Give back the full listing that follows exactly as it reads.

[Opening Material shown section]

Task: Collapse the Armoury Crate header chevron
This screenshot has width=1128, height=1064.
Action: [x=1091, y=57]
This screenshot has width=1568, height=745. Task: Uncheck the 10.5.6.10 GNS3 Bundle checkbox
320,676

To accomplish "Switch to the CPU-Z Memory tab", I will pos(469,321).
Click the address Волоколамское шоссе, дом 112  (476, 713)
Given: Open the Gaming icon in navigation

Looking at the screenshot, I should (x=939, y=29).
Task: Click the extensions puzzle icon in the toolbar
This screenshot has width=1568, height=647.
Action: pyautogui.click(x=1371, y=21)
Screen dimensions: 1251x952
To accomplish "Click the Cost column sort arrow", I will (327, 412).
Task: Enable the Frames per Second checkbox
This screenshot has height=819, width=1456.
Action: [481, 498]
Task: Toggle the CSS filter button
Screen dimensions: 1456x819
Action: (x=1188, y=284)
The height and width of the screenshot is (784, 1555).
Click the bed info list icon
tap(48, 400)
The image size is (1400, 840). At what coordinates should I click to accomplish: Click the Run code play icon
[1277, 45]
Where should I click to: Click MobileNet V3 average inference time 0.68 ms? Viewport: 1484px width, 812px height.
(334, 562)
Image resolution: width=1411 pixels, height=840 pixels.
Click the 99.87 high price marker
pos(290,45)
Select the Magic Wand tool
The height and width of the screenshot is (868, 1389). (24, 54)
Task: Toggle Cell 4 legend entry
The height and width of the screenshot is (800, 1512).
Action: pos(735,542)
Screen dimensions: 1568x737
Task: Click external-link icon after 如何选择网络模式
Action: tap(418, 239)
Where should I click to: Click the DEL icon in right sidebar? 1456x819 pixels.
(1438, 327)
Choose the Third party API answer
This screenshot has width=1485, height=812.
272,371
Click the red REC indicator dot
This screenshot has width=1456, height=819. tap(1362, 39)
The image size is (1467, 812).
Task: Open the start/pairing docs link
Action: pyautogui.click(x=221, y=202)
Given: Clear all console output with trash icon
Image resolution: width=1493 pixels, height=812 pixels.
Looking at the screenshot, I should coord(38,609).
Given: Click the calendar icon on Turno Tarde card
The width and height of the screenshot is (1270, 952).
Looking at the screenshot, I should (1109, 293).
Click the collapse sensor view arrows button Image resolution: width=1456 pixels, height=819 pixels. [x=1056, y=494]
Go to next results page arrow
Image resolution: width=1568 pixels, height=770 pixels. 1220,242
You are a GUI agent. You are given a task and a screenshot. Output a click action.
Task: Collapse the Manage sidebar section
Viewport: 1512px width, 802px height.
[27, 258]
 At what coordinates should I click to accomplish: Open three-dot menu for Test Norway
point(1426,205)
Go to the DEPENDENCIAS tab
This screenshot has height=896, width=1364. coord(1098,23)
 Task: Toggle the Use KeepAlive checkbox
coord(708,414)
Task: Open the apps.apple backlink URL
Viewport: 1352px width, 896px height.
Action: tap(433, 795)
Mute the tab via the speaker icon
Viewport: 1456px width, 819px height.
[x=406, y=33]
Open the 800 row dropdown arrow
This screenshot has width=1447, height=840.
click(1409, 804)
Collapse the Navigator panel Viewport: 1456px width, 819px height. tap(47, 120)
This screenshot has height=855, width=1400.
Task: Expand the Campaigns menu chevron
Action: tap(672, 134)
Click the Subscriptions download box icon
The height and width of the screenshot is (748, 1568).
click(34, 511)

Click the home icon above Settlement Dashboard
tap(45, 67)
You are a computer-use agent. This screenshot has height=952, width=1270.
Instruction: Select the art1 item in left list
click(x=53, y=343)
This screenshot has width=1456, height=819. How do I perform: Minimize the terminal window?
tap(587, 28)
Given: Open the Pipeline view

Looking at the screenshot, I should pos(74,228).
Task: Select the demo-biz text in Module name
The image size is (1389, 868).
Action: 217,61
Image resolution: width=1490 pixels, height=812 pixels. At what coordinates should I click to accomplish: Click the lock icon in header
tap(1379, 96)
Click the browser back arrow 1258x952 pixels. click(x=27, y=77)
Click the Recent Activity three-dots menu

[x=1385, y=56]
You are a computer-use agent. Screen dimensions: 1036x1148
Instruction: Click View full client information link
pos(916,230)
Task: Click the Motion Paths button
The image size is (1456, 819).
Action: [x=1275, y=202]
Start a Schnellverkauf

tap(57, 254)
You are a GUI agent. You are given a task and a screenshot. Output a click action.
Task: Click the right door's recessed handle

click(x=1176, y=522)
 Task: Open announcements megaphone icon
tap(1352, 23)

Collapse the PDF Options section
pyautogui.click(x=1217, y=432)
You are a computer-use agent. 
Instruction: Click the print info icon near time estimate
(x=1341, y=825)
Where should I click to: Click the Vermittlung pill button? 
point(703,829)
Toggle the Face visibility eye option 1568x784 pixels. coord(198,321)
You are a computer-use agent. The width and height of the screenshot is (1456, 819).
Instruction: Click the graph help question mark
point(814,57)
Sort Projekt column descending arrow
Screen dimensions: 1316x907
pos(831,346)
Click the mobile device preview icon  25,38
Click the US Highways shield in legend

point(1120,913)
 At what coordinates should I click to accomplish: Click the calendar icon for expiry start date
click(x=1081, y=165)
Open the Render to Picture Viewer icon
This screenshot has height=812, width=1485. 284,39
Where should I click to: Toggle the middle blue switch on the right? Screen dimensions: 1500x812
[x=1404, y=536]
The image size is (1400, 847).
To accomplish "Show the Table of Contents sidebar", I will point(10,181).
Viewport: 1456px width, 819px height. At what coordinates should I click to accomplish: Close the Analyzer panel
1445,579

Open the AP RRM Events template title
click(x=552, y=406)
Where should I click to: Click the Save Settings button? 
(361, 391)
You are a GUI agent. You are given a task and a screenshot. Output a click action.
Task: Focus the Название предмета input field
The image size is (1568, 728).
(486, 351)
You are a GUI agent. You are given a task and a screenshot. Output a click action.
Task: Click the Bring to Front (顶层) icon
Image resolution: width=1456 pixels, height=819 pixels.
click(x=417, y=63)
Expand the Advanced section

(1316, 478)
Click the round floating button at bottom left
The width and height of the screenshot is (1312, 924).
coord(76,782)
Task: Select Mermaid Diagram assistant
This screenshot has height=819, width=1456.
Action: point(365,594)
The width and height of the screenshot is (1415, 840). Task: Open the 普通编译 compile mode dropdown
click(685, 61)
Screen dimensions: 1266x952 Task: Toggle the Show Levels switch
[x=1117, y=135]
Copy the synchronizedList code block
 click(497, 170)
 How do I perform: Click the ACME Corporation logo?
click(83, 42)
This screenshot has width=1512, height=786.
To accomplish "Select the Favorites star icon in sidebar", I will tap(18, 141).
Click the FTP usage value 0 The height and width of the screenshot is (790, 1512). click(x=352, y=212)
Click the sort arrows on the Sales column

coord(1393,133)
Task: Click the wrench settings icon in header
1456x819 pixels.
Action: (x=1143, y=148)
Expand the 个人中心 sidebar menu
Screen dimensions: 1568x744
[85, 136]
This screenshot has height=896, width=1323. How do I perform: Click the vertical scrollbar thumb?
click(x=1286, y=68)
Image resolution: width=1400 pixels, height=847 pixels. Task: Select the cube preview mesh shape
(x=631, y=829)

[Closing Material shown section]

§ Finished exercise
Task: Collapse the Armoury Crate header chevron
This screenshot has width=1128, height=1064.
Action: [x=1091, y=57]
This screenshot has width=1568, height=745. Task: Uncheck the 10.5.6.10 GNS3 Bundle checkbox
320,676

To accomplish "Switch to the CPU-Z Memory tab", I will pos(469,321).
Click the address Волоколамское шоссе, дом 112  (476, 713)
Given: Open the Gaming icon in navigation

Looking at the screenshot, I should (x=939, y=29).
Task: Click the extensions puzzle icon in the toolbar
This screenshot has width=1568, height=647.
Action: pyautogui.click(x=1371, y=21)
Screen dimensions: 1251x952
To accomplish "Click the Cost column sort arrow", I will (327, 412).
Task: Enable the Frames per Second checkbox
This screenshot has height=819, width=1456.
Action: [481, 498]
Task: Toggle the CSS filter button
Screen dimensions: 1456x819
Action: (x=1188, y=284)
The height and width of the screenshot is (784, 1555).
Click the bed info list icon
tap(48, 400)
The image size is (1400, 840). At what coordinates should I click to accomplish: Click the Run code play icon
[1277, 45]
Where should I click to: Click MobileNet V3 average inference time 0.68 ms? Viewport: 1484px width, 812px height.
(334, 562)
Image resolution: width=1411 pixels, height=840 pixels.
Click the 99.87 high price marker
pos(290,45)
Select the Magic Wand tool
The height and width of the screenshot is (868, 1389). (24, 54)
Task: Toggle Cell 4 legend entry
The height and width of the screenshot is (800, 1512).
Action: pos(735,542)
Screen dimensions: 1568x737
Task: Click external-link icon after 如何选择网络模式
Action: tap(418, 239)
Where should I click to: Click the DEL icon in right sidebar? 1456x819 pixels.
(1438, 327)
Choose the Third party API answer
This screenshot has width=1485, height=812.
272,371
Click the red REC indicator dot
This screenshot has width=1456, height=819. tap(1362, 39)
The image size is (1467, 812).
Task: Open the start/pairing docs link
Action: pyautogui.click(x=221, y=202)
Given: Clear all console output with trash icon
Image resolution: width=1493 pixels, height=812 pixels.
Looking at the screenshot, I should coord(38,609).
Given: Click the calendar icon on Turno Tarde card
The width and height of the screenshot is (1270, 952).
Looking at the screenshot, I should (1109, 293).
Click the collapse sensor view arrows button Image resolution: width=1456 pixels, height=819 pixels. [x=1056, y=494]
Go to next results page arrow
Image resolution: width=1568 pixels, height=770 pixels. 1220,242
You are a GUI agent. You are given a task and a screenshot. Output a click action.
Task: Collapse the Manage sidebar section
Viewport: 1512px width, 802px height.
[27, 258]
 At what coordinates should I click to accomplish: Open three-dot menu for Test Norway
point(1426,205)
Go to the DEPENDENCIAS tab
This screenshot has height=896, width=1364. coord(1098,23)
 Task: Toggle the Use KeepAlive checkbox
coord(708,414)
Task: Open the apps.apple backlink URL
Viewport: 1352px width, 896px height.
Action: tap(433, 795)
Mute the tab via the speaker icon
Viewport: 1456px width, 819px height.
[x=406, y=33]
Open the 800 row dropdown arrow
This screenshot has width=1447, height=840.
click(1409, 804)
Collapse the Navigator panel Viewport: 1456px width, 819px height. tap(47, 120)
This screenshot has height=855, width=1400.
Task: Expand the Campaigns menu chevron
Action: tap(672, 134)
Click the Subscriptions download box icon
The height and width of the screenshot is (748, 1568).
click(34, 511)

Click the home icon above Settlement Dashboard
tap(45, 67)
You are a computer-use agent. This screenshot has height=952, width=1270.
Instruction: Select the art1 item in left list
click(x=53, y=343)
This screenshot has width=1456, height=819. How do I perform: Minimize the terminal window?
tap(587, 28)
Given: Open the Pipeline view

Looking at the screenshot, I should pos(74,228).
Task: Select the demo-biz text in Module name
The image size is (1389, 868).
Action: 217,61
Image resolution: width=1490 pixels, height=812 pixels. At what coordinates should I click to accomplish: Click the lock icon in header
tap(1379, 96)
Click the browser back arrow 1258x952 pixels. click(x=27, y=77)
Click the Recent Activity three-dots menu

[x=1385, y=56]
You are a computer-use agent. Screen dimensions: 1036x1148
Instruction: Click View full client information link
pos(916,230)
Task: Click the Motion Paths button
The image size is (1456, 819).
Action: [x=1275, y=202]
Start a Schnellverkauf

tap(57, 254)
You are a GUI agent. You are given a task and a screenshot. Output a click action.
Task: Click the right door's recessed handle

click(x=1176, y=522)
 Task: Open announcements megaphone icon
tap(1352, 23)

Collapse the PDF Options section
pyautogui.click(x=1217, y=432)
You are a computer-use agent. 
Instruction: Click the print info icon near time estimate
(x=1341, y=825)
Where should I click to: Click the Vermittlung pill button? 
point(703,829)
Toggle the Face visibility eye option 1568x784 pixels. coord(198,321)
You are a computer-use agent. The width and height of the screenshot is (1456, 819).
Instruction: Click the graph help question mark
point(814,57)
Sort Projekt column descending arrow
Screen dimensions: 1316x907
pos(831,346)
Click the mobile device preview icon  25,38
Click the US Highways shield in legend

point(1120,913)
 At what coordinates should I click to accomplish: Click the calendar icon for expiry start date
click(x=1081, y=165)
Open the Render to Picture Viewer icon
This screenshot has height=812, width=1485. 284,39
Where should I click to: Toggle the middle blue switch on the right? Screen dimensions: 1500x812
[x=1404, y=536]
The image size is (1400, 847).
To accomplish "Show the Table of Contents sidebar", I will point(10,181).
Viewport: 1456px width, 819px height. At what coordinates should I click to accomplish: Close the Analyzer panel
1445,579

Open the AP RRM Events template title
click(x=552, y=406)
Where should I click to: Click the Save Settings button? 
(361, 391)
You are a GUI agent. You are given a task and a screenshot. Output a click action.
Task: Focus the Название предмета input field
The image size is (1568, 728).
(486, 351)
You are a GUI agent. You are given a task and a screenshot. Output a click action.
Task: Click the Bring to Front (顶层) icon
Image resolution: width=1456 pixels, height=819 pixels.
click(x=417, y=63)
Expand the Advanced section

(1316, 478)
Click the round floating button at bottom left
The width and height of the screenshot is (1312, 924).
coord(76,782)
Task: Select Mermaid Diagram assistant
This screenshot has height=819, width=1456.
Action: point(365,594)
The width and height of the screenshot is (1415, 840). Task: Open the 普通编译 compile mode dropdown
click(685, 61)
Screen dimensions: 1266x952 Task: Toggle the Show Levels switch
[x=1117, y=135]
Copy the synchronizedList code block
 click(497, 170)
 How do I perform: Click the ACME Corporation logo?
click(83, 42)
This screenshot has width=1512, height=786.
To accomplish "Select the Favorites star icon in sidebar", I will tap(18, 141).
Click the FTP usage value 0 The height and width of the screenshot is (790, 1512). click(x=352, y=212)
Click the sort arrows on the Sales column

coord(1393,133)
Task: Click the wrench settings icon in header
1456x819 pixels.
Action: (x=1143, y=148)
Expand the 个人中心 sidebar menu
Screen dimensions: 1568x744
[85, 136]
This screenshot has height=896, width=1323. How do I perform: Click the vertical scrollbar thumb?
click(x=1286, y=68)
Image resolution: width=1400 pixels, height=847 pixels. Task: Select the cube preview mesh shape
(x=631, y=829)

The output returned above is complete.